El día en que finaliza el campo de trabajo y hemos de dejar Ifoulou, el agua todavía no ha llegado a las casas del pueblo. Así que, con ayuda de Abdu, miembro de aG que colabora desde Marruecos, explicamos a Abdullah lo que debe hacer para conectar el panel al grifo, cuando ya dispongan de agua en casa. En aquel momento, todos pensamos: “Ójala esto suceda pronto”…. hoy día, esto ya es una realidad, sucedió dos semanas después de nuestra vuelta a Madrid. 
La semana pasada Abdu llamó por teléfono a Abdullah y le preguntó  si el panel térmico estaba dando resultado. Éste contesto que el agua se calienta lo suficiente como para poder preparar té y darse una ducha. ¿¿De verdad?? 

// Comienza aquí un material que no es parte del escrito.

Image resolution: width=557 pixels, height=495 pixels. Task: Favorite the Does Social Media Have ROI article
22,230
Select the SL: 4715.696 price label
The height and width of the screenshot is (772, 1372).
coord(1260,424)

Por un lado, no pude evitar emocionarme al conocer esto. Por otro, sabemos que las personas del valle son agradecidas, tanto como para darnos una noticia que mantenga nuestra ilusión viva. Hasta que alguno de nosotros pueda viajar al valle para comprobarlo, me ilusiono pensando que Fahima y sus hermanos ya pueden ducharse con agua caliente, y que ella ya no tiene que cargar leña a sus espaldas.  Si no es así, “Ójala esto suceda pronto”…

Sonia Pérez-Vázquez
Voluntaria de aG durante el campo de trabajo 2014 en el Valle  del Tessaout.



Nota: A día de hoy, el agua corriente llega ya a todas las casas de Ifoulou.
Nota: Esta semana o la próxima, un miembro de aG visitará el valle, y comprobará personalmente el funcionamiento de este experimiento solar de Agua Caliente.